Last night we watched a documentary on one of the dates that this film maker believes is part of the “10 Days that Changed the World”. Each of these dates had to do with the roots of greed, childish conclusions, and not taking “no” for an answer. And they were about various stages of the history of the U.S.
It all made me wonder, “When did we, as a nation, become so into ourselves that nothing else really mattered?” I come to this question because the film documentary lays out this conclusion in each of the episodes – Shay’s Rebellion, Antetum, and the Gold Rush. It seems we might have been founded on the principle that we have the right to do whatever we want at the exclusion of everyone else…that makes me uncomfortable in the core of my being.
The first time I became aware of this issue was when I was 19 and I took the bus to Montreal Canada. It didn’t seem like that long of a bus ride, but then it’s been awhile since I was 19.
Montreal woke up my mind, my senses and my thinking. I was searched at the border before I left the U.S. Everything was in French so I had to try to translate menus, door signs, and everything else that was written down. That also meant that their history was different from mine as well. The Queen of England was big news in Montreal. I’d barely heard of her in those days. The money was different and there was something called an exchange rate. I wasn’t allowed to have a cold drink in the bar because I was a woman.

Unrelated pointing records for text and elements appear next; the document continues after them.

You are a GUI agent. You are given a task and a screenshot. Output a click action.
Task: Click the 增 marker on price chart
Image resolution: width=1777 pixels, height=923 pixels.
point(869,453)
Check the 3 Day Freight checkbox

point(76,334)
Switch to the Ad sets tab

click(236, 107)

Trips to other places later in life brought on more of this new thinking…Costa Rica, Nicaragua, Mexico, Russia, China, Germany, and many more destinations. Each place has different ways of cooking, different foods, different ideas about governance, and they all seemed to love their kids.
Every time I came back from one of those amazing places I was changed by that travel experience. There were new words in my everyday speech, new recipes, new thoughts, and sometimes new tools for cooking or making things. The biggest change was that my mind was opened wider and wider by meeting new people and exchanging ideas. At some point my mind was opened so wide that I became a citizen of the world and there was no going back to being just an “American”.

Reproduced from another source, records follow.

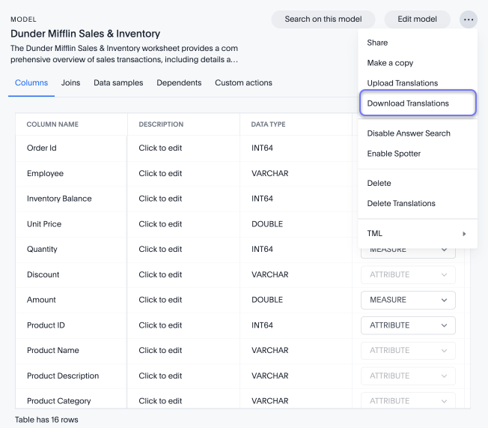488x428 pixels.
Task: Click the Edit model button
Action: [x=417, y=19]
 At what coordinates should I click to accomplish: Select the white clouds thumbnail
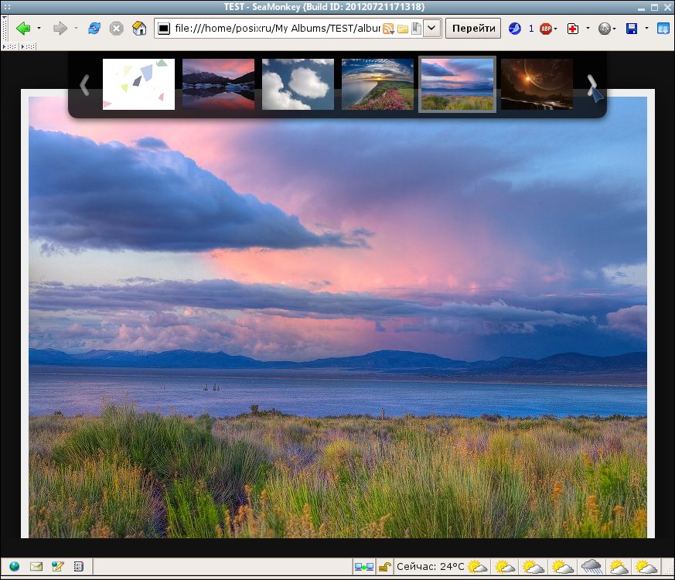point(298,84)
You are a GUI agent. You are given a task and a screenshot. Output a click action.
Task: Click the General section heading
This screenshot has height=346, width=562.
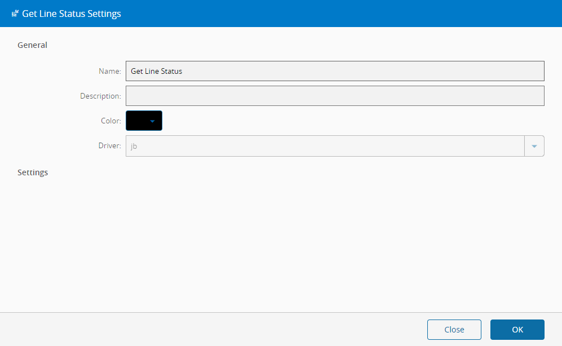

Maybe this traveling to new places, and getting to know folks has some merit for creating peace in the world. If all of our kids had to go somewhere new each summer while they’re in school, and it was paid for with tax dollars, so there is no barrier to going, I can’t even imagine how this would change the selfishness of the policies of this nation.
For one thing we’d hold our own language to be very dear because we’d have to learn to speak other languages – really speak them. Our systems would become stronger, and our kids happier because everyone would see that there is more then one way of solving our challenges. And, we’d finally see that we don’t have a corner on the market for loving our kids, worshipping God, or enjoying life.
Now if only I were the one in charge…but I’m not in charge of anything but “me”. So, in spite of living in a country that is rich in resources and poor in the happiness factor, I can walk my own steps of peace by following what I believe. And I believe that we all need each other so I vow to work from this premise every day of my life.